Gli interpreti seguono il percorso indicato da Rifici, a cominciare proprio da lei, Myrtò Papatanasiu, Violetta potente e delicata in ogni gesto, finalmente liberata dai luoghi comuni del suo tempo, fino all’accorata Annina di Michela Petrino. Tutto concorre a realizzare un progetto condiviso, le bellissime scene di Guido Burganza, le luci intense ed espressive di Alessandro Verazzi, i costumi forti e monocolori di Margherita Baldoni, le coreografie di Alessio Maria Romano che si protendono nella contemporaneità e – tutt’altro che ultime – le ombre di Teatro Gioco Vita che quasi rappresentano il soffio dell’anima di Violetta. Con loro il magnifico Coro della Radiotelevisione Svizzera diretto da Andrea Marchiol, sotto la direzione artistica di Diego Fasolis, offre lo spaccato di una società borghese opprimente intesa come un corpo solo, imprendibile. C’è pure il contributo della Civica Filarmonica di Lugano.

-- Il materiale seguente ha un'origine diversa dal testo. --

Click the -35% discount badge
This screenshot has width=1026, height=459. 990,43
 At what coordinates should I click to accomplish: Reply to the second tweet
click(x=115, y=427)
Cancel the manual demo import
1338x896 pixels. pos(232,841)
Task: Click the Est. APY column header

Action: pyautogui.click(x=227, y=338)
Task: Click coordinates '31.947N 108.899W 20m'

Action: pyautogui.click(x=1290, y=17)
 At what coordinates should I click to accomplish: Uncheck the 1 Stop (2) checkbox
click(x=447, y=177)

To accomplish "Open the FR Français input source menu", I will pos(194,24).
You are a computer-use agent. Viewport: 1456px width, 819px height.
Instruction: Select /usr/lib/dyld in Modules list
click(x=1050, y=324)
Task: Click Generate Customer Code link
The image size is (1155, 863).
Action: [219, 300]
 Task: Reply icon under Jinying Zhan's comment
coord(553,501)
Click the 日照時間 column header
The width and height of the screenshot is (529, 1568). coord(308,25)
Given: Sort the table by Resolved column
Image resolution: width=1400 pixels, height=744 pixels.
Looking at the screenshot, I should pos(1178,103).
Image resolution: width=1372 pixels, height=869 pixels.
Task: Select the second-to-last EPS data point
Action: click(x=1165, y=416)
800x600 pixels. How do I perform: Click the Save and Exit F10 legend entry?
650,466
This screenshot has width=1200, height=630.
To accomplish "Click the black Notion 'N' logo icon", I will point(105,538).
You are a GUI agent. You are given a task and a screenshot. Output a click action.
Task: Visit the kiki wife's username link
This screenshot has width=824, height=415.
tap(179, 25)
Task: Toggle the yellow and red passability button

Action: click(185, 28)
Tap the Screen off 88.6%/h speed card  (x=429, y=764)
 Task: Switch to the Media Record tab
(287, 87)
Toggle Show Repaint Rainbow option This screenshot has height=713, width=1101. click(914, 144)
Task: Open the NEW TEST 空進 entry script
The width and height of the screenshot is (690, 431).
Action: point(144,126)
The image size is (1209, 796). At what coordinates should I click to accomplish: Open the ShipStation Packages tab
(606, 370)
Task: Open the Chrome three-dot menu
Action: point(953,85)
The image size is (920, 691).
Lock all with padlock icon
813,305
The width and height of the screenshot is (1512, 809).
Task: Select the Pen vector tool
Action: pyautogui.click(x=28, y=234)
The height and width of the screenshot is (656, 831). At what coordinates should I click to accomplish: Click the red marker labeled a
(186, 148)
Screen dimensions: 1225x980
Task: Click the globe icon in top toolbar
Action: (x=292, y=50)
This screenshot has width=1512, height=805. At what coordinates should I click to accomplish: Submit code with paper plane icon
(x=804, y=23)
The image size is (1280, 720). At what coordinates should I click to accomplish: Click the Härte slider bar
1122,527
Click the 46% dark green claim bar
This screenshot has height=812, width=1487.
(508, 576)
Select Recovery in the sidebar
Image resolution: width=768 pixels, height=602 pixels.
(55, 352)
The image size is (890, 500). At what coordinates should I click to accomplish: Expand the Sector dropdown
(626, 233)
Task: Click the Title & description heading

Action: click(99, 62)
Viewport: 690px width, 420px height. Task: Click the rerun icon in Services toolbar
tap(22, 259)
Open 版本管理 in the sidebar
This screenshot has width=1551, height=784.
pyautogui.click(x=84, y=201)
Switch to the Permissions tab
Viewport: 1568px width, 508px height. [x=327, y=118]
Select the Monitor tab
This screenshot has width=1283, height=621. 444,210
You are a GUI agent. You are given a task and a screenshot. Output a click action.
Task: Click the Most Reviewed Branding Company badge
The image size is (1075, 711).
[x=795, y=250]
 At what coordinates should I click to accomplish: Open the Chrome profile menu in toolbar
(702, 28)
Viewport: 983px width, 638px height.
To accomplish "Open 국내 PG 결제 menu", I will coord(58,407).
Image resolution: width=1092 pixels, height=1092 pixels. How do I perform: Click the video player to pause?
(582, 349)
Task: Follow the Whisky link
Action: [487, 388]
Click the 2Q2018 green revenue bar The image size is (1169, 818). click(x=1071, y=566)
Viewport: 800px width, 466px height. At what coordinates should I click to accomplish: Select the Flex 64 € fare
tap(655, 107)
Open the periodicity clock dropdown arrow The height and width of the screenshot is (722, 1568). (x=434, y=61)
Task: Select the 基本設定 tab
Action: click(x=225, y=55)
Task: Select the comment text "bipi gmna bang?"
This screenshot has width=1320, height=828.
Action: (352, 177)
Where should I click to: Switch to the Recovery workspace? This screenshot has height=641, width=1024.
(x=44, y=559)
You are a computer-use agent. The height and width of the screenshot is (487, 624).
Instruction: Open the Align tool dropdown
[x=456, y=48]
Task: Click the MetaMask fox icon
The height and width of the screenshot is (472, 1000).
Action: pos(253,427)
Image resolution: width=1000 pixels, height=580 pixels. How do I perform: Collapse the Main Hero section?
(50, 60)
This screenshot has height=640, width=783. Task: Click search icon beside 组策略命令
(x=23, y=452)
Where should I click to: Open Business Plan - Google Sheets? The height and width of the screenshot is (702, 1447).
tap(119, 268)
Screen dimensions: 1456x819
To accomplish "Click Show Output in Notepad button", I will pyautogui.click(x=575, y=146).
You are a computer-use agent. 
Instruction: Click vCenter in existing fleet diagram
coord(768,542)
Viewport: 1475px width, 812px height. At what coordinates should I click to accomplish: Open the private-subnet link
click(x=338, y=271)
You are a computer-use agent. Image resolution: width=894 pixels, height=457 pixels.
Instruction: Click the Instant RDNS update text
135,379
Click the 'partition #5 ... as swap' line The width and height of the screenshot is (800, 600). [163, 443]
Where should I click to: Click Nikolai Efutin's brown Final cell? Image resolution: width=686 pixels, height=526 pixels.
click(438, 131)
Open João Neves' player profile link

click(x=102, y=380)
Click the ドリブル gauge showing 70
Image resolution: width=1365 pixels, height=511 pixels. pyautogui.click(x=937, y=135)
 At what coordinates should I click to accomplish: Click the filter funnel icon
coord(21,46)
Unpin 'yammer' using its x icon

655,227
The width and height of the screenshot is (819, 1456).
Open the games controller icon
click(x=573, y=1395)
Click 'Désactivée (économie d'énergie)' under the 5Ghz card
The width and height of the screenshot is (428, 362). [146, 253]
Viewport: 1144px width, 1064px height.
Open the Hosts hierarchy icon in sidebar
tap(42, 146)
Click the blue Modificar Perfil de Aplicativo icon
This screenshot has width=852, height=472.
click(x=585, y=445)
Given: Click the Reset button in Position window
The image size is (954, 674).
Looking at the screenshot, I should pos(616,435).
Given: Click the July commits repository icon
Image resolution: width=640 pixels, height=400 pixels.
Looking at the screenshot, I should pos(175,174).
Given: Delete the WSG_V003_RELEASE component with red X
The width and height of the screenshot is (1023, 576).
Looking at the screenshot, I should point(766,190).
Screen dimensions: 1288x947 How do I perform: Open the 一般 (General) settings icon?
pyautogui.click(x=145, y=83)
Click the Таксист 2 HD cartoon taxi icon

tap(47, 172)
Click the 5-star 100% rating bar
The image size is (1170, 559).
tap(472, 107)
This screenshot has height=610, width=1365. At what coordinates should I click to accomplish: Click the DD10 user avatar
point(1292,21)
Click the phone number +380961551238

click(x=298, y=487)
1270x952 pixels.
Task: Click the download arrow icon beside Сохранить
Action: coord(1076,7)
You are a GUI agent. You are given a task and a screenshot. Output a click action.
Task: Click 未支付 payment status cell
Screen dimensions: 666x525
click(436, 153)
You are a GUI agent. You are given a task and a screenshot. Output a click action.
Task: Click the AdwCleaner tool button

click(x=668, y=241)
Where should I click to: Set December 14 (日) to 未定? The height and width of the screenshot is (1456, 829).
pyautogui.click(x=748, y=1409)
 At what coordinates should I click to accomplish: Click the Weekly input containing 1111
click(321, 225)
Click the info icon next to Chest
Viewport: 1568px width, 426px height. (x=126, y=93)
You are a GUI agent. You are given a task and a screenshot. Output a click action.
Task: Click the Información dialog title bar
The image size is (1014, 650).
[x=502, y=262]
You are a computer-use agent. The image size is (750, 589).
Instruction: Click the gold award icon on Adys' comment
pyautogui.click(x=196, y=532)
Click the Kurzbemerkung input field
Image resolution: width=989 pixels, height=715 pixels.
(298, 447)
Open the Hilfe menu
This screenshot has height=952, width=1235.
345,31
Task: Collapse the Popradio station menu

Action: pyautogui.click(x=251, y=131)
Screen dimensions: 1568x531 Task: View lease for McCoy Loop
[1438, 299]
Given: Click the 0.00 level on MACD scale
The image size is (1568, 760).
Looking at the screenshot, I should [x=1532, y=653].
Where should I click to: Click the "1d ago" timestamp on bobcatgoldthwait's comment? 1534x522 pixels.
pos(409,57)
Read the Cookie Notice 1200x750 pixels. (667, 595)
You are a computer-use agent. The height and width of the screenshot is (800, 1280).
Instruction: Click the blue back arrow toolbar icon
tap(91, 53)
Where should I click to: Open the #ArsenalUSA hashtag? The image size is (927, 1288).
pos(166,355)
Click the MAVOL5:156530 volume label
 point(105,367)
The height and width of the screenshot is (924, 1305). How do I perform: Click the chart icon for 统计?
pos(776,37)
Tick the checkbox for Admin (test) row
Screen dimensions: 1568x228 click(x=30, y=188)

E la direzione musicale? Quello di Markus Poschner e dell’OSI è un percorso che merita uno sguardo speciale. Le circostanze hanno fatto sì che Poschner, dopo avere deposto la bacchetta per dirigere Wagner a Bayreuth, dove è stato chiamato d’urgenza a colmare una serie di sostituzioni dovute a covid, la riprendesse in mano poche ore dopo per dirigere Verdi a Lugano. Non v’è dubbio che la sua frequentazione del compositore tedesco sia stata negli anni molto più assidua rispetto all’italiano, lo documenta la sua carriera. La consapevolezza che non siano molti i direttori d’orchestra in grado di padroneggiare i due giganti dell’Ottocento operistico con uguali risultati non deve impedirci di porgere l’orecchio con serenità all’ascolto di questa Traviata. E permetterci così di apprezzarne la freschezza di approccio, condivisa dall’Orchestra della Svizzera italiana che è quasi nuova al mondo meraviglioso dell’opera. Lo slancio di un primo atto scintillante nella scena della festa, i colori sommessi e malinconici del terzo, la ricerca di precise sfumature, la voglia di proporre un Verdi nuovo e perfino mai sentito, tutto questo è nella direzione di Poschner.
Sono ancora due le repliche in programma al LAC, previste per martedì 6 e giovedì 8 settembre alle 20. Da non perdere.